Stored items

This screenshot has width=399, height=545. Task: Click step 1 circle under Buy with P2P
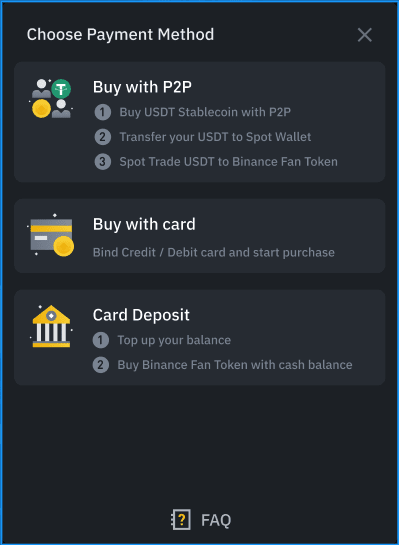[x=103, y=112]
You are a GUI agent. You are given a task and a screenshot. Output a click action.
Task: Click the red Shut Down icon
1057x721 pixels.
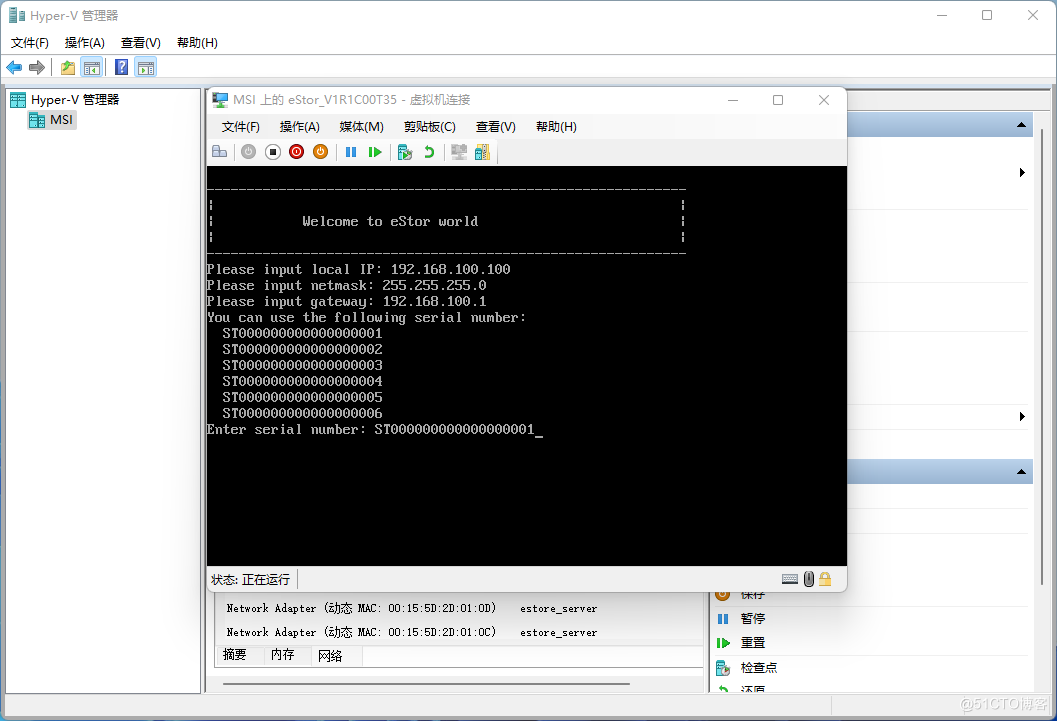(296, 152)
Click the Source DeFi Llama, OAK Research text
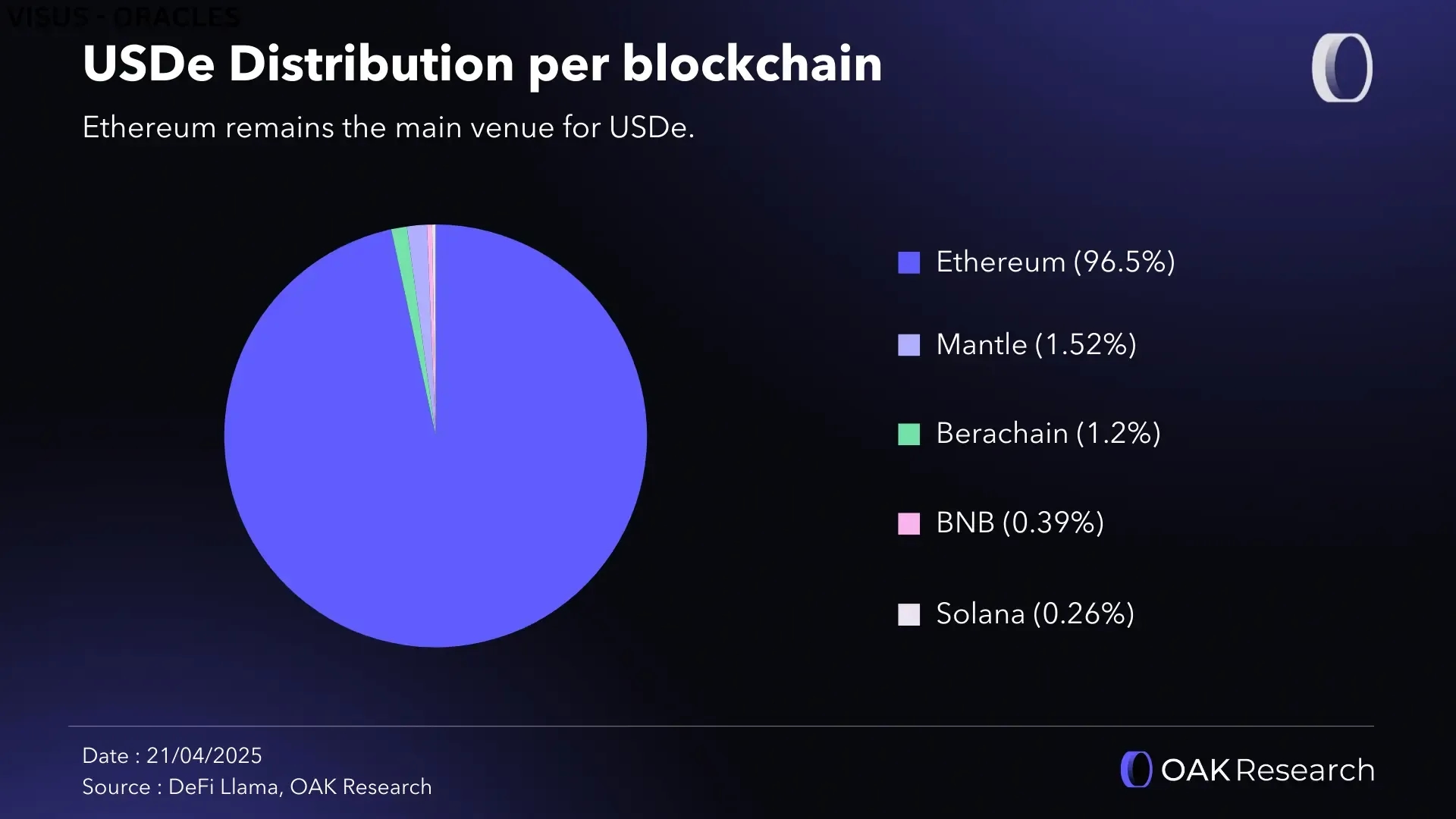 click(256, 787)
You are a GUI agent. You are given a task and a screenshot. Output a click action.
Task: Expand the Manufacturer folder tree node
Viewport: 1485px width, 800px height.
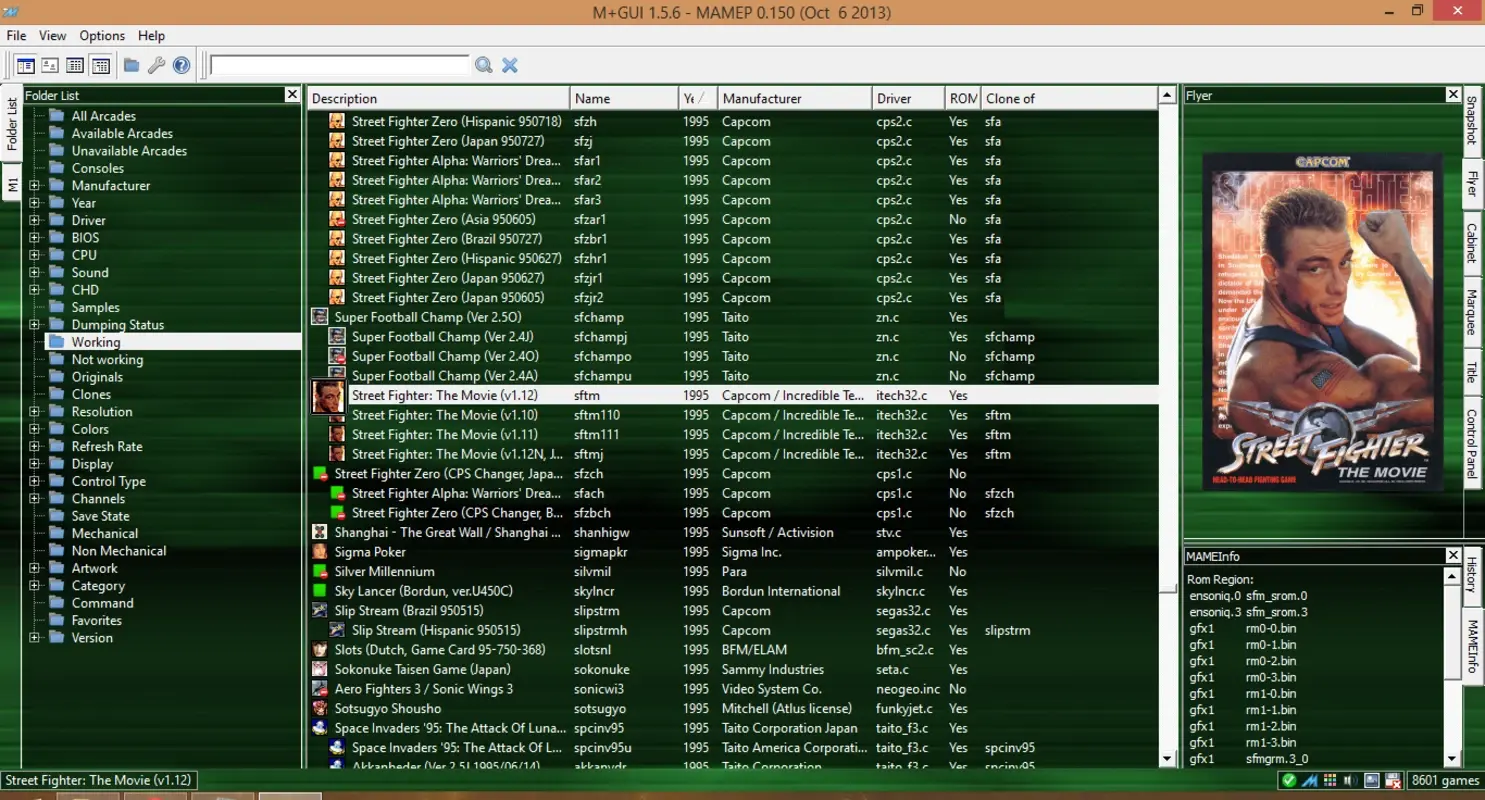pos(35,185)
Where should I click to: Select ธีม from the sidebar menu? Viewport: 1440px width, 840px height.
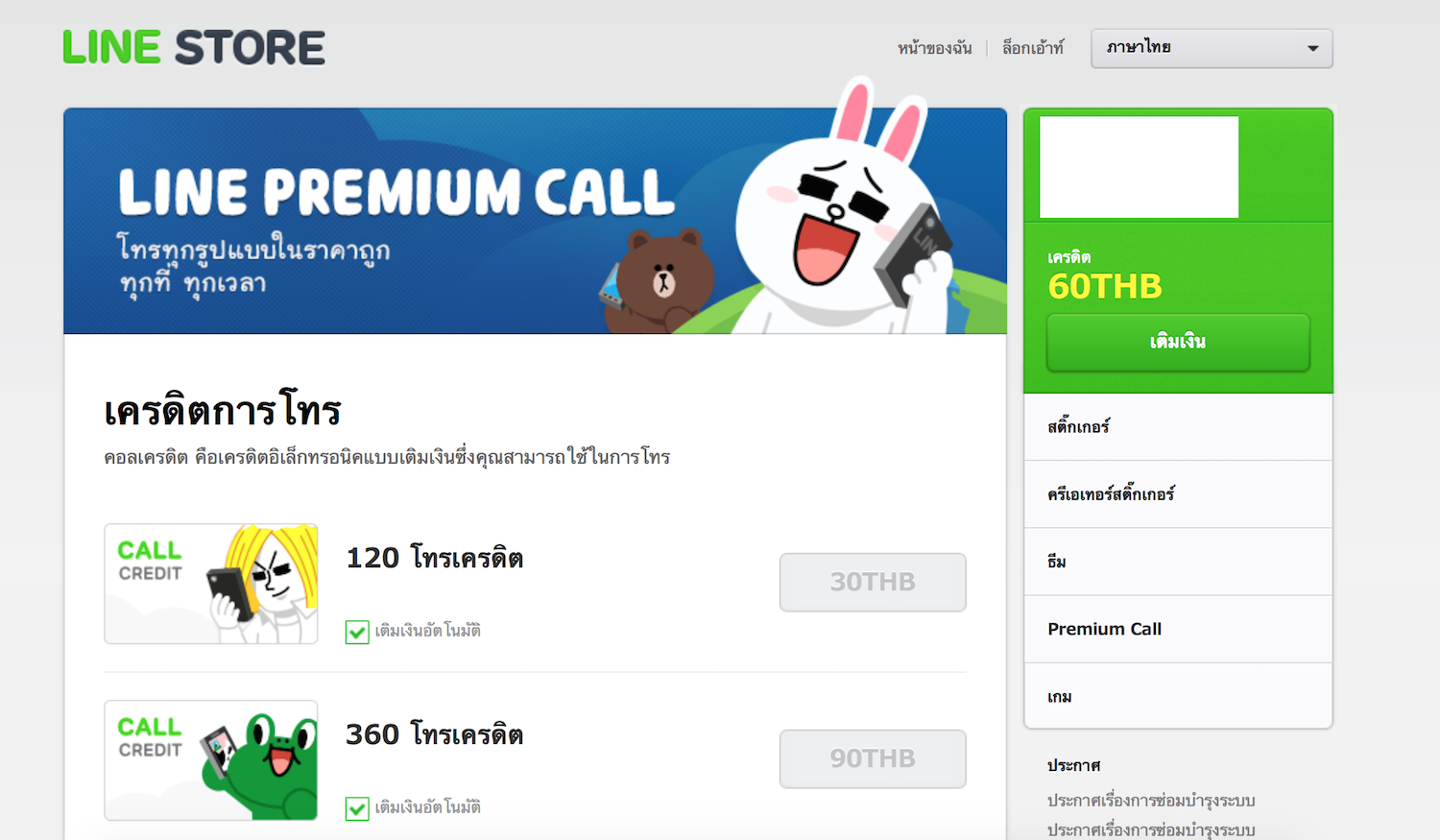1178,562
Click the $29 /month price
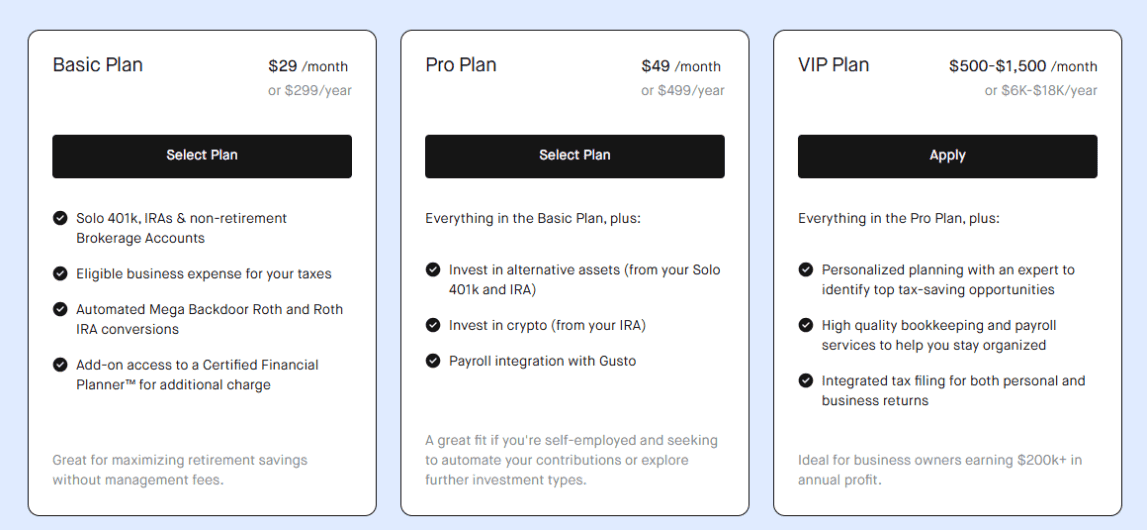Viewport: 1147px width, 530px height. coord(308,67)
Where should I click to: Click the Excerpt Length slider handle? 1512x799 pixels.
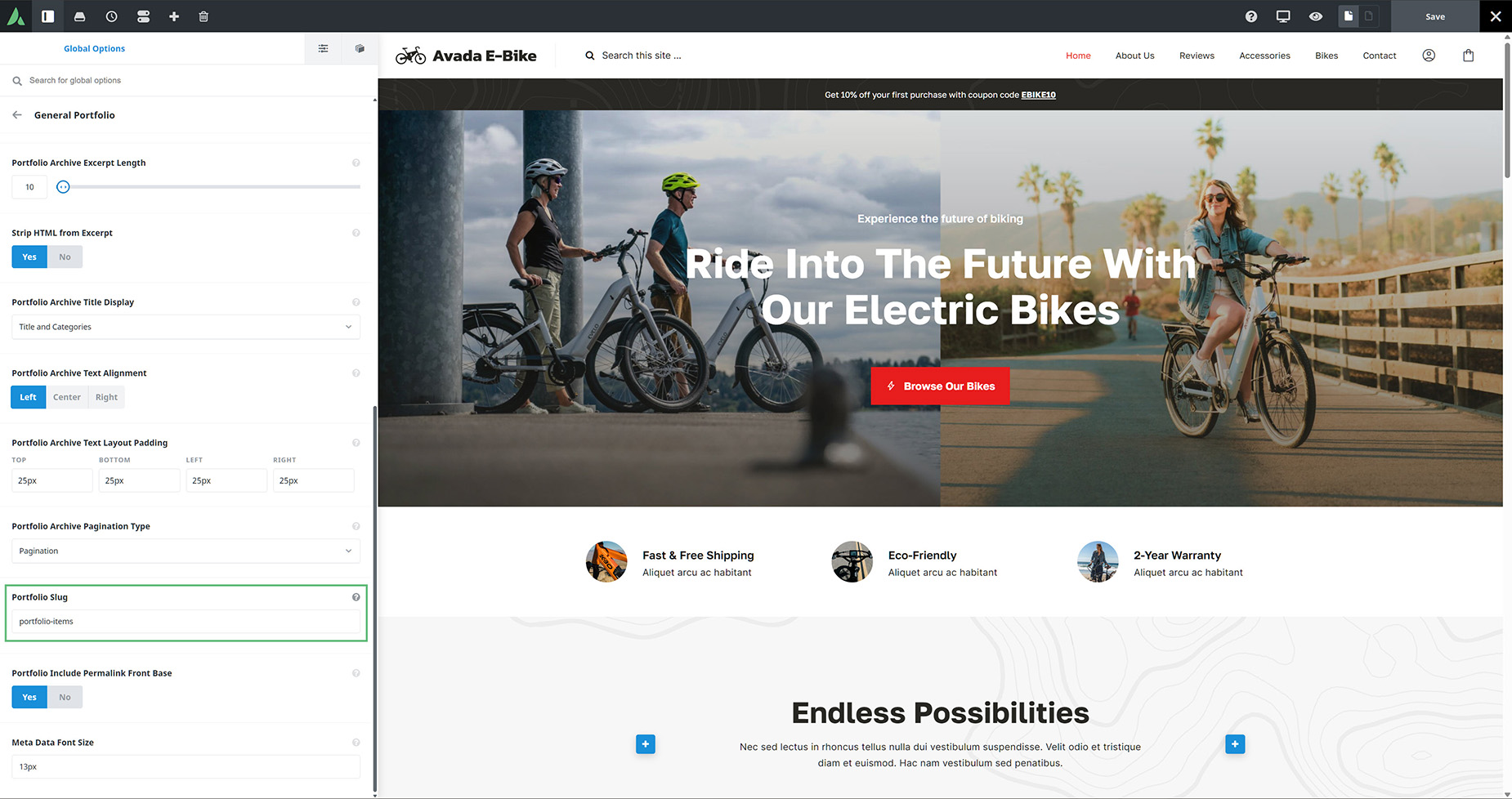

* [What the task asks]
Could you return all of the entries above exactly, without any images?

* [Answer]
This screenshot has width=399, height=545. Task: Click step 1 circle under Buy with P2P
[x=103, y=112]
You are a GUI agent. You are given a task and a screenshot. Output a click action.
Task: Click the red Shut Down icon
1057x721 pixels.
(296, 152)
Click the Source DeFi Llama, OAK Research text
 click(256, 787)
You are a GUI agent. You are given a task and a screenshot. Output a click action.
Task: Expand the Manufacturer folder tree node
Viewport: 1485px width, 800px height.
pos(35,185)
Where should I click to: Select ธีม from the sidebar menu? Viewport: 1440px width, 840px height.
1178,562
Click the $29 /month price
Viewport: 1147px width, 530px height. coord(308,67)
Where should I click to: Click the Excerpt Length slider handle? 1512x799 pixels.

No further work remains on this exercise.